また、四季の移ろいに応じて、自然のエネルギーも変化します。たとえば、
春は「肝(かん)」をいたわる季節。デトックスと気のめぐりを大切に。
夏は「心(しん)」を補い、汗で失われる水分や気を補う食材を。
秋は「肺(はい)」を潤し、乾燥に備える。
冬は「腎(じん)」を養い、身体を温めてエネルギーを蓄える。
このように、薬膳では季節ごとに“養うべき臓器”があると考えます。これは漢方でいう「五臓(肝・心・脾・肺・腎)」の考えに基づいています。
薬膳は“食材選び”から始まる
薬膳と聞くと、難しそうな印象がありますが、実は「素材を知る」ことから始められます。
たとえば…
生姜:身体を温め、冷えを取り除く。
黒豆:腎を補い、アンチエイジングにも。
ナツメ:気を補い、心を落ち着ける。
ハトムギ:余分な水分を排出し、肌の調子を整える。
クコの実(ゴジベリー):目の疲れを癒し、血を補う。
これらの素材を、スープやおかゆ、お茶などに使ってみるだけで、立派な薬膳になります。
薬膳茶から始める、やさしい薬膳生活
「薬膳に興味はあるけれど、料理するのはハードルが高い…」そんな方には、薬膳茶から始めるのがとてもおすすめです。
たとえば…
ナツメとクコの実の薬膳茶:疲れやすいときに、やさしく気と血を補ってくれるお茶。
黒豆と生姜の薬膳茶:冷えを感じるときに。内側から身体を温めてくれます。
ハトムギと陳皮の薬膳茶:肌荒れやむくみが気になる方にぴったり。
お湯を注ぐだけで、やさしく身体を整えてくれる薬膳茶は、忙しい現代人の味方です。
「薬膳を知りたい」が「感じられる」に変わる瞬間
薬膳の一番の魅力は、「整ってきた」と自分で感じられるようになることです。
なんとなく体が軽くなった
疲れにくくなった
気分が落ち込みにくくなった
生理前の不調が和らいだ
朝の目覚めが楽になった
そんな体感が少しずつ訪れると、食べることの意味や、自分の身体との対話が深まっていきます。

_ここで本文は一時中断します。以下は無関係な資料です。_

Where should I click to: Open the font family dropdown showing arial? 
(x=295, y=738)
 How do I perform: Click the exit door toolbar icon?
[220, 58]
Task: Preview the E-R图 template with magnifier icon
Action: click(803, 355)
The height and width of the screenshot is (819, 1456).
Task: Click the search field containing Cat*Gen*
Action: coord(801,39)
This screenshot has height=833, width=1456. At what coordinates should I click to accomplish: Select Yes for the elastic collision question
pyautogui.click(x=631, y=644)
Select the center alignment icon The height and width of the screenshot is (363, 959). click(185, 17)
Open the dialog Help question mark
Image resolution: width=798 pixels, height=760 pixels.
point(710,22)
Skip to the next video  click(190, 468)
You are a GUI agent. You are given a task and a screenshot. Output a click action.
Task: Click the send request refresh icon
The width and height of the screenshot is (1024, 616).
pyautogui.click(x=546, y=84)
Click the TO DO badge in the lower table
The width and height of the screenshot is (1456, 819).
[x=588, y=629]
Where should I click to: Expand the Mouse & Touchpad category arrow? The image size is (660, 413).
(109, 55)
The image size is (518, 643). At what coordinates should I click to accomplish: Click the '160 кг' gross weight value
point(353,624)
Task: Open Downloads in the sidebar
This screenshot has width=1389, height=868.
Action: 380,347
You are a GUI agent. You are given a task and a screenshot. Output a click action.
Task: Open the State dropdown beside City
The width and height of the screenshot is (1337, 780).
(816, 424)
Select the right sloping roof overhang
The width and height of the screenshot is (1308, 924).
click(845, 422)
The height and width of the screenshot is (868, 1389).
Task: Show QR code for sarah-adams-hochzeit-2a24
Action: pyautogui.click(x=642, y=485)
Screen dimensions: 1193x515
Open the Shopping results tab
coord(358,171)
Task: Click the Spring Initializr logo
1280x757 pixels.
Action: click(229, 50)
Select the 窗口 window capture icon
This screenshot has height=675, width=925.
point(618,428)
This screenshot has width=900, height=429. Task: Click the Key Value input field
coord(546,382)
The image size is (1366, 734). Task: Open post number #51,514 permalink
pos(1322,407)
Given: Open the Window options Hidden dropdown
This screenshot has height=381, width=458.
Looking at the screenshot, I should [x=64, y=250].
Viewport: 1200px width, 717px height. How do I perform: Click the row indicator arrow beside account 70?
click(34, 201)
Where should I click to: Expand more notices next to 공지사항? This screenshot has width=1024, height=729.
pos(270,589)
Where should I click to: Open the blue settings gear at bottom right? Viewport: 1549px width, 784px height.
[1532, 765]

薬膳は、「治す」より「寄り添う」。完璧を求めるものではなく、季節や体調、自分自身に気づくための“やさしいきっかけ”なのです。
まとめ:薬膳は、特別ではなく“日常”の中にある
「薬膳を知りたい」──その気持ちは、すでに薬膳の入り口に立っている証です。
難しく考えず、いつもの食事やお茶に、少しの“やさしさ”と“自然の知恵”を取り入れてみましょう。
今日の気分はどんな感じ?身体のどこに疲れを感じている?どんな香りや味に惹かれる?
そんな問いかけから、あなたの薬膳生活が始まります。
どうか、あなたの毎日が、より健やかに、よりやさしくありますように。